第44話 秋の午後、美紅と幸次
(偶然2人きりになり、美紅の意識がさらに強まる)
① 偶然の2人きり
秋の午後。
澄んだ空気の中、教会の庭には色づいた葉がゆっくりと舞い落ちていた。
「……結花、今日は来られないの?」
美紅は教会の受付で書類を整理しながら、ふと聞いた。
「今日は大学の課題があるとかで、来られないらしい。」
隼人が静かに答える。
「朔さんは?」
「仕事。今日は忙しいって言ってたな。」
「あら、珍しい。」
美紅が苦笑すると、隼人は微かに笑った。
「俺も今日は少し外へ出る。父に頼まれて、買い出しに行かないといけなくてな。」
「そっか……じゃあ、今日は私一人?」
「いや、幸次さんなら裏庭の方にいると思う。」
隼人がそう言うと、美紅の心臓が少し跳ねた。
(幸次さんと、2人きり……。)
意識しないようにしようと思うほど、胸の奥がざわつく。
「……じゃあ、少し様子を見てきます。」
美紅は落ち着いたふりをしながら、静かに教会の裏庭へ向かった。
② 幸次との静かな時間
裏庭では、幸次が木の下に座り、何かを読んでいた。
「幸次さん。」
美紅が声をかけると、幸次は顔を上げた。
「ああ、美紅か。」
「何を読んでるんですか?」
「詩集だよ。」
幸次は本を閉じ、表紙を見せる。
「また詩……最近、よく読んでますよね。」
「秋は、詩が似合う季節だからな。」
幸次は穏やかにそう言いながら、木漏れ日の中で本を撫でるように持っていた。
(こういう姿が、絵になる人だな……。)
美紅はふと、そんなことを思う。
「……座るか?」
幸次が隣のスペースを示す。
「いいんですか?」
「ああ。」
美紅は静かに隣に腰を下ろした。
③ 美紅の意識
2人の間には、穏やかな沈黙が流れた。
木々が風に揺れる音が、どこか心地よかった。
「……こうやって静かに過ごすのも、悪くないな。」
幸次がふと呟いた。
「ですね。」
美紅はそっと彼を横目で見た。
夏の間に何度も一緒にいたはずなのに、こうして2人きりになると、妙に意識してしまう。
(もっと、普通に話したいのに……。)
美紅は小さく息を吸った。
「幸次さんって、秋は好きなんですか?」
「……昔は、あまり好きじゃなかった。」
「え?」
「秋は寂しい季節だからな。だが、今はそこまで嫌いじゃない。」
「それって、どうして?」
美紅が聞くと、幸次は少しだけ微笑んだ。
「今は、1人じゃないからかもしれないな。」
美紅の胸が、ぎゅっと締めつけられる。
(1人じゃない……。

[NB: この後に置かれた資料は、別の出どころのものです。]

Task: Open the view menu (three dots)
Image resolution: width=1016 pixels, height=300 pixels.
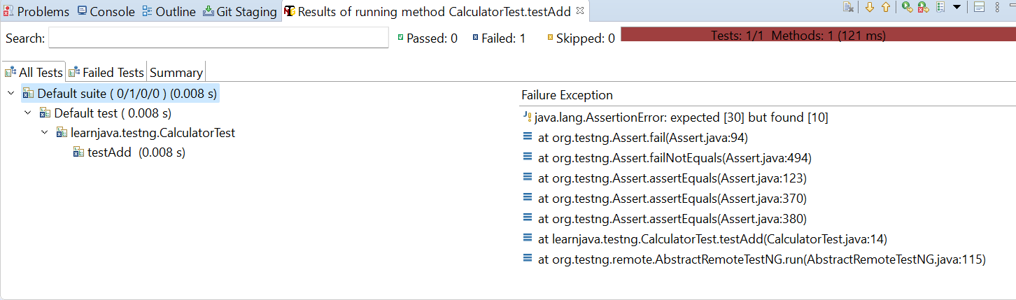Action: tap(996, 8)
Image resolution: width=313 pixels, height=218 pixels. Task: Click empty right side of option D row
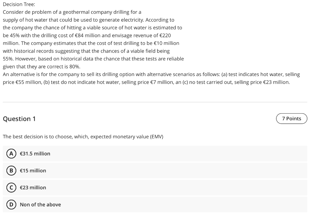(x=214, y=205)
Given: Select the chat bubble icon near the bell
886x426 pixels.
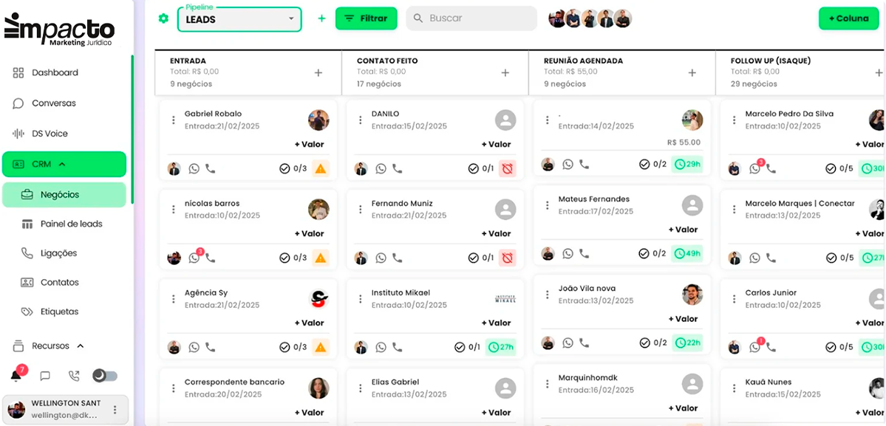Looking at the screenshot, I should tap(44, 375).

)
それは、彼が今の生活を受け入れつつあることを意味しているのかもしれない。
(もっと、幸次さんのことを知りたい。)
美紅はそう思ったが、それをどう言葉にすればいいのかわからなかった。
④ 朔の視線
一方、その様子を遠くから見ていた人物がいた。
「……まあ、こうなるよな。」
朔だった。
教会の玄関前で荷物を運んでいたが、偶然裏庭の方を見て、2人が並んで座っているのを目にした。

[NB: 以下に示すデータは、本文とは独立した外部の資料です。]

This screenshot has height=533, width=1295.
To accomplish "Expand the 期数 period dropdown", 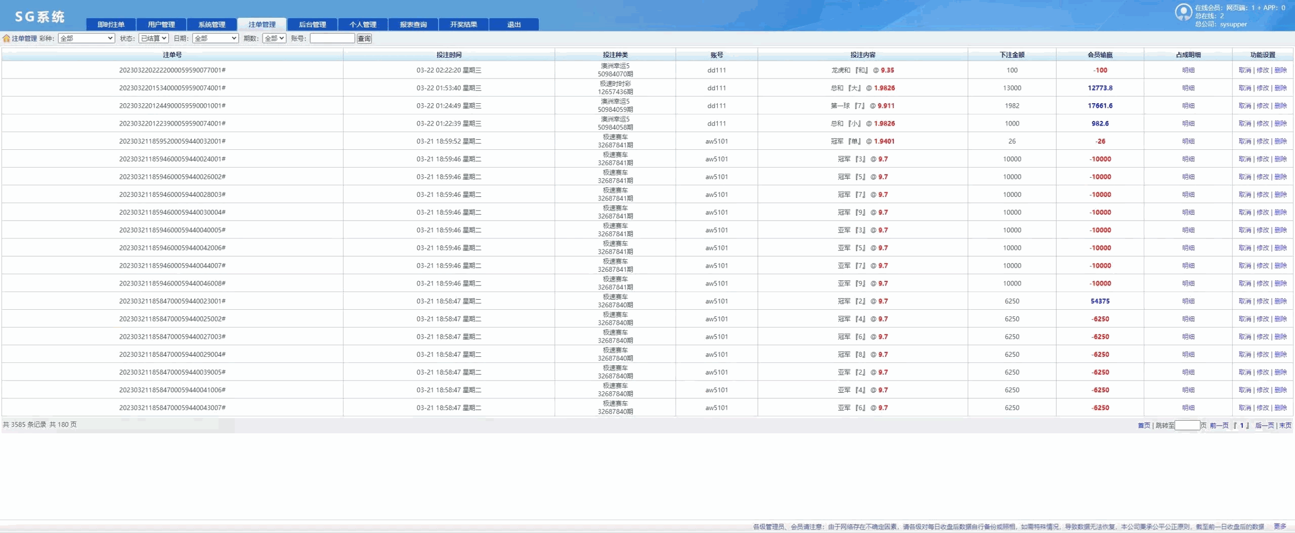I will click(274, 38).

(美紅の気持ちはわかってる。でも、幸次はどうなんだろうな。)
幸次は、無意識に美紅を気にしている。
ただ、それが「恋愛感情」なのかどうかは、まだはっきりとは見えなかった。
「……ま、焦る必要はないか。」
朔は小さく笑い、ゆっくりとその場を離れた。
⑤ 夕暮れの予感
「そろそろ、夕方ですね。」
美紅が空を見上げると、太陽が少しずつ傾いてきていた。
「そうだな。」
「……幸次さん、これから何か予定あります?」
「特にはない。」
「じゃあ、よかったら、一緒にお茶でも飲みませんか?」
美紅はできるだけ自然にそう言った。
「……いいな。」
幸次は小さく笑い、美紅はほっと息をついた。
夕暮れの空が、ほんのりと赤く染まり始めていた。